■ **Passage to read**:
Ariella too didn’t have the luxury to let her personal feelings or opinions influence her course. She recalls at one point shutting off her feelings. “When the international media interviewed me at the time, and they asked me how I felt about it, I said, ‘I’m not allowed to feel anything.’ It sounds like a getaway answer, but I really felt that way.”

Today, Nir says he “has more scars from Operation Defensive Shield,” but the disengagement marked a turning point in his life. A few months later, he decided to scrap his plans for an army career and not renew his army contract.

“I felt like they forced something in a wrong way, like they behaved in the wrong way, as if they higher-ups wanted to prove that they can, like kids in the nursery,” he related. “The way they came, the way they prepared, what they stuck in people’s minds. The entire mental preparation was harder than the actual evacuation and ultimately only a third of what they taught came to pass. They really exaggerated. For officers at that level, you have to prepare something in proportion. Things bothered me after as well. I noticed people were in the army more for ego and status.”

WHEN ARIELLA finished her assignment, she left the ad hoc unit created for the disengagement and returned to her regular unit. The remainder of her service remained largely unaffected by the evacuation, but she came out of Gush Katif with new friendships.

■ **Given material**:
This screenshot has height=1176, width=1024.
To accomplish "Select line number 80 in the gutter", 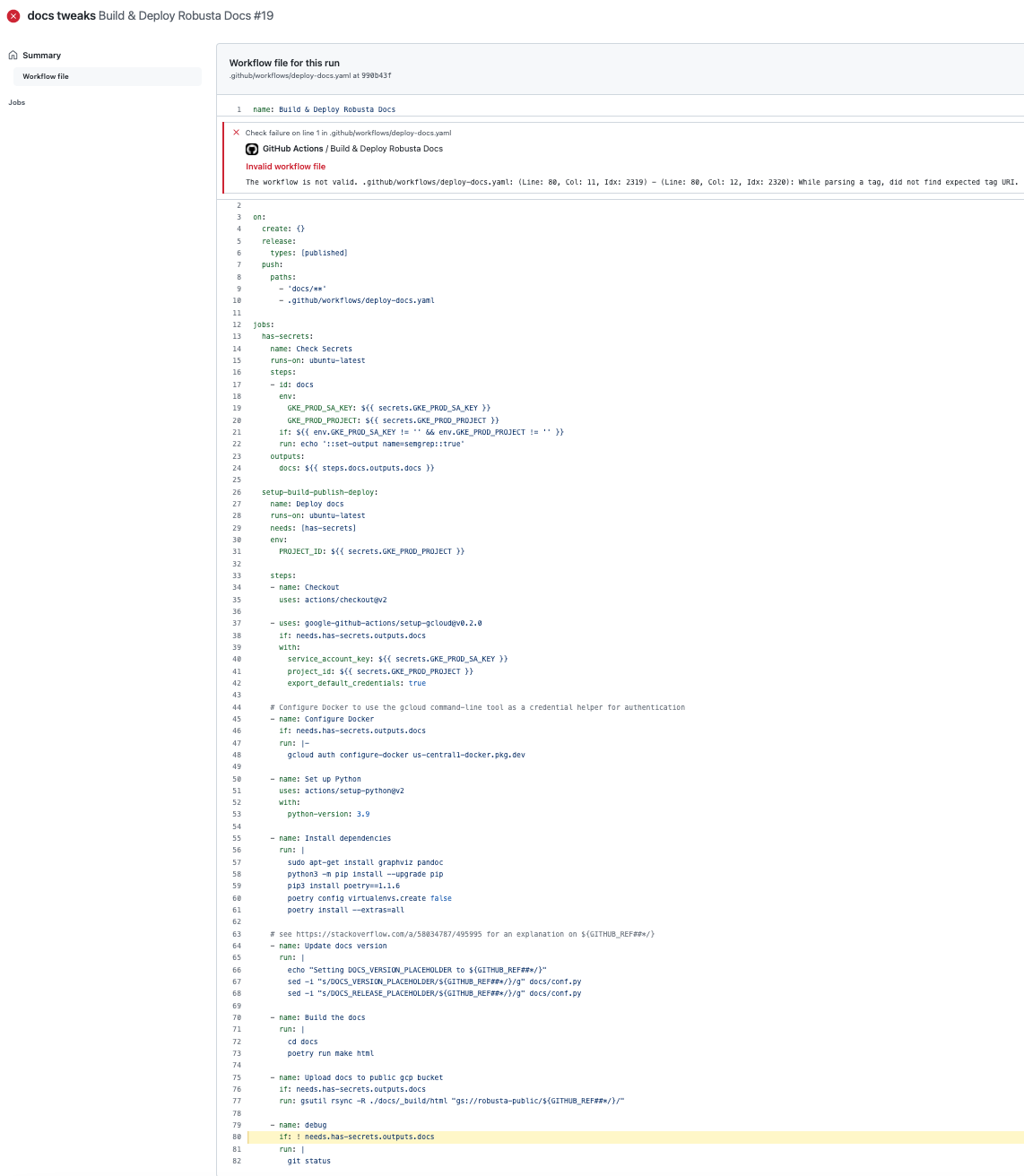I will [x=235, y=1137].
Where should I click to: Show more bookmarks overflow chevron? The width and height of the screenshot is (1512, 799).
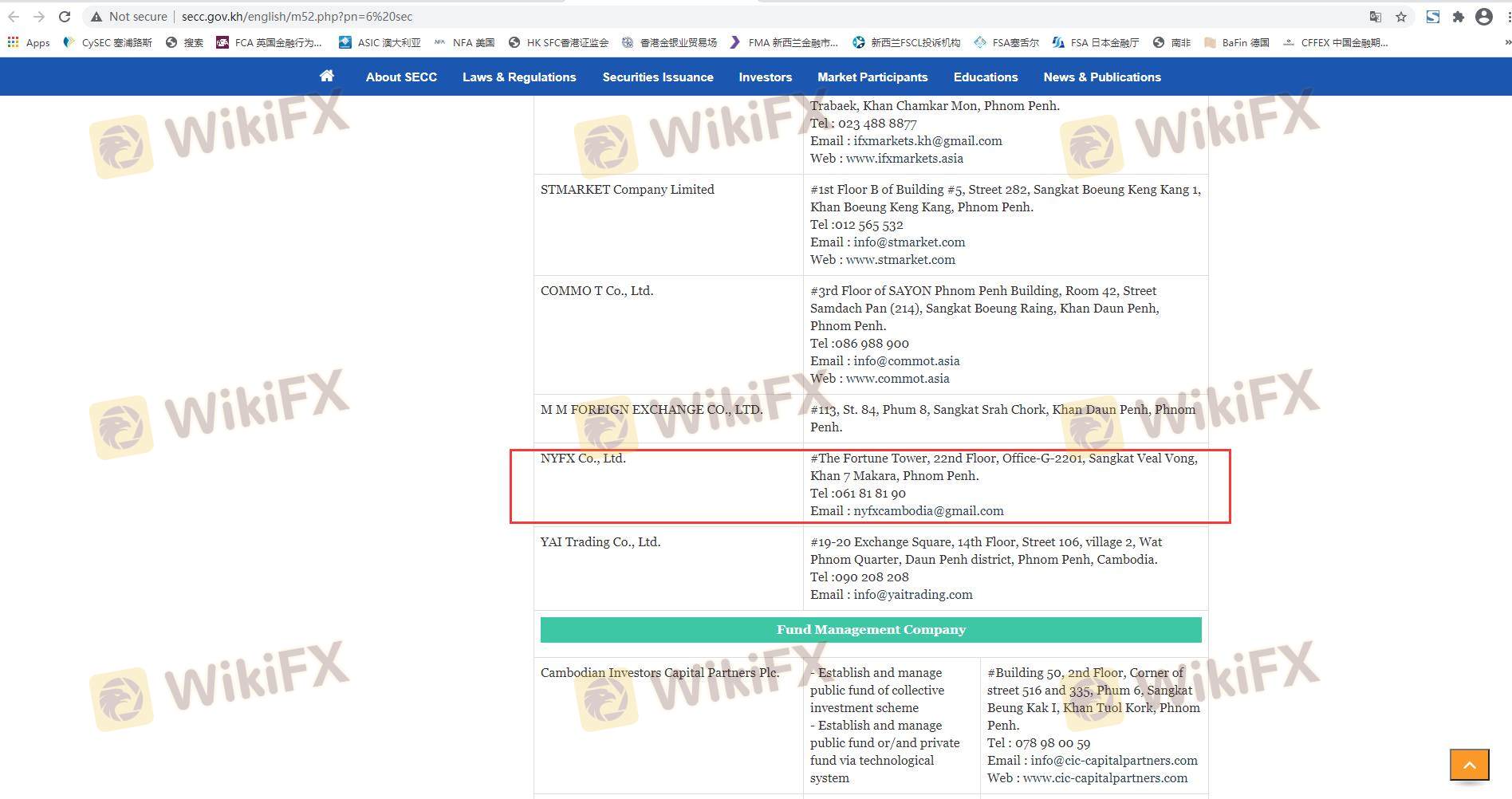click(x=1506, y=42)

■ **What the task asks**: Continue the article about soldiers who served in the Gush Katif disengagement, picking up right after its final sentence. The listing comes from a different source than the article.

■ **Task response**:
“Everyone who participated in the disengagement became very close. Most of my good friends were people in my unit during the disengagement, and that was only a few weeks out of my entire service.”

During her first weekend back home, her friends described her as a “zombie,” but about a week and a half later, she already began to heal from the ordeal.

“At the time I thought this is going to scar me for life, this is the saddest thing I have to do. And it still is the hardest thing I ever had to do. I had to do tough things, but nothing like this. This was something completely beyond reality. I think it’s awful because I know there are people that are still affected by it today, people who don’t have permanent housing, but I don’t think too much about it.” She pauses and looks up, a glimmer of guilt in her eyes. “I think I should, but I don’t. I think everyone is just living his own life.”